A very large number of proteins are secreted via the T5SS, more even than SB202190 order the T2SS, over 500 in the T5aSS class alone [28–31]. Most of the T5SS secreted proteins characterized to date contribute to the virulence of animal or human pathogens [28–31]. Proteins secreted via the T5SS include adhesins such as AIDA-I and Ag43 of E. coli, Hia of Haemophilus influenzae, YadA of Yersinia enteroliticola and Prn
of Bordetella pertussis; toxins such as VacA of Helicobacter pylori; proteases such as IgA proteases of Neisseria gonorrheae and Neisseria meningitides, SepA of Shigella flexneri and PrtS of Serratia marcescens; and S-layer proteins such as rOmpB of Rickettsia sp. and Hsr of Helicobacter pylori. T5bSS (TPS) secreted proteins include adhesins such as HecA/HecB of the plant pathogen Dickeya dadantii (Erwinia chrysanthemii) and cytolysins such as ShlA/ShlB of Serratia marcescens, HpmA/HpmB of Proteus mirabilis and EthA/EthB of Edwardsiellla tarda. Type VI secretion system The type VI secretion machinery (T6SS)

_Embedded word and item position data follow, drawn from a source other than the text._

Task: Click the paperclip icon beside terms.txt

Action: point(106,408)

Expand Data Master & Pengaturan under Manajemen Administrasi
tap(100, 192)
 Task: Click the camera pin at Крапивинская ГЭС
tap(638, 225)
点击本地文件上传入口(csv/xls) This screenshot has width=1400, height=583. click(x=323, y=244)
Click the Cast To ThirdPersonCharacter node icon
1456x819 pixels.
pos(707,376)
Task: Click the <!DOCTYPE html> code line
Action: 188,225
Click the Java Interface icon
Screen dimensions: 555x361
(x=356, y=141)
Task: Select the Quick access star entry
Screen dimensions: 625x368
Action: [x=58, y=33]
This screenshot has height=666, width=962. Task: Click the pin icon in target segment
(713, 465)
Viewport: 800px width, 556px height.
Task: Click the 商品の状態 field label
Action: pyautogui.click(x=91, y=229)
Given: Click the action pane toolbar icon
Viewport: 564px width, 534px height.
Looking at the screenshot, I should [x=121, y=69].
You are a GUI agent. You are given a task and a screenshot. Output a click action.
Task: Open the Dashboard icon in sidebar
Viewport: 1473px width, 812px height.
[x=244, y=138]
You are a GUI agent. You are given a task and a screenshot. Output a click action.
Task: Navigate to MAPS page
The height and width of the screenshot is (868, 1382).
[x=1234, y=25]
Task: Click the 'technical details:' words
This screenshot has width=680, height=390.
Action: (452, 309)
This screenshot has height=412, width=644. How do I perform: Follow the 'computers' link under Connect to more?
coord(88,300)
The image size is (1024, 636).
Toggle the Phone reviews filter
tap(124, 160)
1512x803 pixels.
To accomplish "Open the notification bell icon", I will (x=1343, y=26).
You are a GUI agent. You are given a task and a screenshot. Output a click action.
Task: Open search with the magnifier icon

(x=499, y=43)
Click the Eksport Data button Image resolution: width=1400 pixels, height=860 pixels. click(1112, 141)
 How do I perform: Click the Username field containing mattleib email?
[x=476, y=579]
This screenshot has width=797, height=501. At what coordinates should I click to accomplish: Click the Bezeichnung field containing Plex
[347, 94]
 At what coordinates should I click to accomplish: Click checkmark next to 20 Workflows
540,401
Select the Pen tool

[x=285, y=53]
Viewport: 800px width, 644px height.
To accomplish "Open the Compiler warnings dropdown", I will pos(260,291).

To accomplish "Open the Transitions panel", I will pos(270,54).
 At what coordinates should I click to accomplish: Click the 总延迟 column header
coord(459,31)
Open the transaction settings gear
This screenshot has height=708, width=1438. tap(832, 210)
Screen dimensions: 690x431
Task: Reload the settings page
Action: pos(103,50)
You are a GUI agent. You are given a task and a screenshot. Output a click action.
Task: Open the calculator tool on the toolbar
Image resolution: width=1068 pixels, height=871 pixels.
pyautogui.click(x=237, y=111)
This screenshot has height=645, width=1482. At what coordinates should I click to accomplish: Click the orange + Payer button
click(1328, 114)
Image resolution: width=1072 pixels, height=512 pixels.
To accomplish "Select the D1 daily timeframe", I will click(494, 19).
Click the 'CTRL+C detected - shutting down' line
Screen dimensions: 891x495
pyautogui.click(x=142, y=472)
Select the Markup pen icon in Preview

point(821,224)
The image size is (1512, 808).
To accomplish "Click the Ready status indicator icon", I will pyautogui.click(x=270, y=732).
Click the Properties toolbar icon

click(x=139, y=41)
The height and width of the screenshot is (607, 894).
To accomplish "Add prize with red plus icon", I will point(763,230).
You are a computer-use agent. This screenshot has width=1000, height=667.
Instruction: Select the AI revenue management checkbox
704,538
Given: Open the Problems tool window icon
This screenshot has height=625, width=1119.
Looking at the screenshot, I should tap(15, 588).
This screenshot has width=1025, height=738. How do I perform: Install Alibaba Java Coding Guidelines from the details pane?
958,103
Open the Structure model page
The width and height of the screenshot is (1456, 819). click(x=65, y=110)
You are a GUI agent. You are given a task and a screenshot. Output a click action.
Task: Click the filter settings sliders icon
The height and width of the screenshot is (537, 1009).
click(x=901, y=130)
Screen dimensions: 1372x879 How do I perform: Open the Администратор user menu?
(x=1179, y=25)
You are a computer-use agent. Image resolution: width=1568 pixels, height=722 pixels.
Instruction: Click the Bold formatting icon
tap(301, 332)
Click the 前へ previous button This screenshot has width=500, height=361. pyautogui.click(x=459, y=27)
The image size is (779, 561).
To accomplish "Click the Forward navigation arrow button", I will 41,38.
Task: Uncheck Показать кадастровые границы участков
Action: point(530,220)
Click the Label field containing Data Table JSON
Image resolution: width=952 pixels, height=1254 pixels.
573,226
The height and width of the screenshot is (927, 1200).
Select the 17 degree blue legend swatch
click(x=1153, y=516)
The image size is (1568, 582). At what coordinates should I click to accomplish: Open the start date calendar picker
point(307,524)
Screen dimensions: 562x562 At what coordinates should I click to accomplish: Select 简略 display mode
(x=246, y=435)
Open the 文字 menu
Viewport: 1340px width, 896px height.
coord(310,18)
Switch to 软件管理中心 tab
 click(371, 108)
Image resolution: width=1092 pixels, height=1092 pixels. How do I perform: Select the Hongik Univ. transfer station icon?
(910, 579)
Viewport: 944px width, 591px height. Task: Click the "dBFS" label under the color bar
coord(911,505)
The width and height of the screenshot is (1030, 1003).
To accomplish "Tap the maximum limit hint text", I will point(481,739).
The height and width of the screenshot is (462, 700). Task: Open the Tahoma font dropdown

is a recently characterized secretion system that appears to constitute a phage-tail-spike-like injectisome that has the potential to introduce effector proteins directly into the cytoplasm of host cells (reviewed in [32–35]), analogous to the T3SS and T4SS machineries. The T6SS machinery was first noticed as a conserved family of pathogenicity islands in Gram-negative bacteria, then was identified as encoding secretory machinery in 2006. More than a quarter Selleck MEK inhibitor of sequenced bacterial genomes contain genes for T6SS components, mostly within the proteobacteria, but also within the planctomycetes and acidobacteria. The T6SS is ICG-001 required for virulence in human and Non-specific serine/threonine protein kinase animal pathogens such as Vibrio cholerae, Edwardsiella tarda, Pseudomonas aeruginosa, Francisella tularensis, and Burkholderia mallei, and also in plant pathogens such as Agrobacterium tumefaciens, Pectobacterium
atrosepticum and Xanthomonas oryzae [32–37]. Furthermore it is required for efficient root colonization by the nitrogen-fixing plant mutualists Mesorhizobium loti and Rhizobium leguminosarum. Intriguingly, genes encoding the T6SS are also found in some non-symbionts such as Myxococcus xanthus, Dechloromonas aromatica and Rhodopirellula baltica, where it may contribute to environmental adaptation such as biofilm formation. Based on a synthesis of the available experimental evidence, as well as sequence similarities with some components of the T4SS and of the tail spike complex of T4 phage, a model of the T6SS injectisome was proposed that includes a cytoplasmic chaperone with ATPase activity, a channel bridging from the inner to the outer membrane, and a needle tipped with a pore-forming protein [33].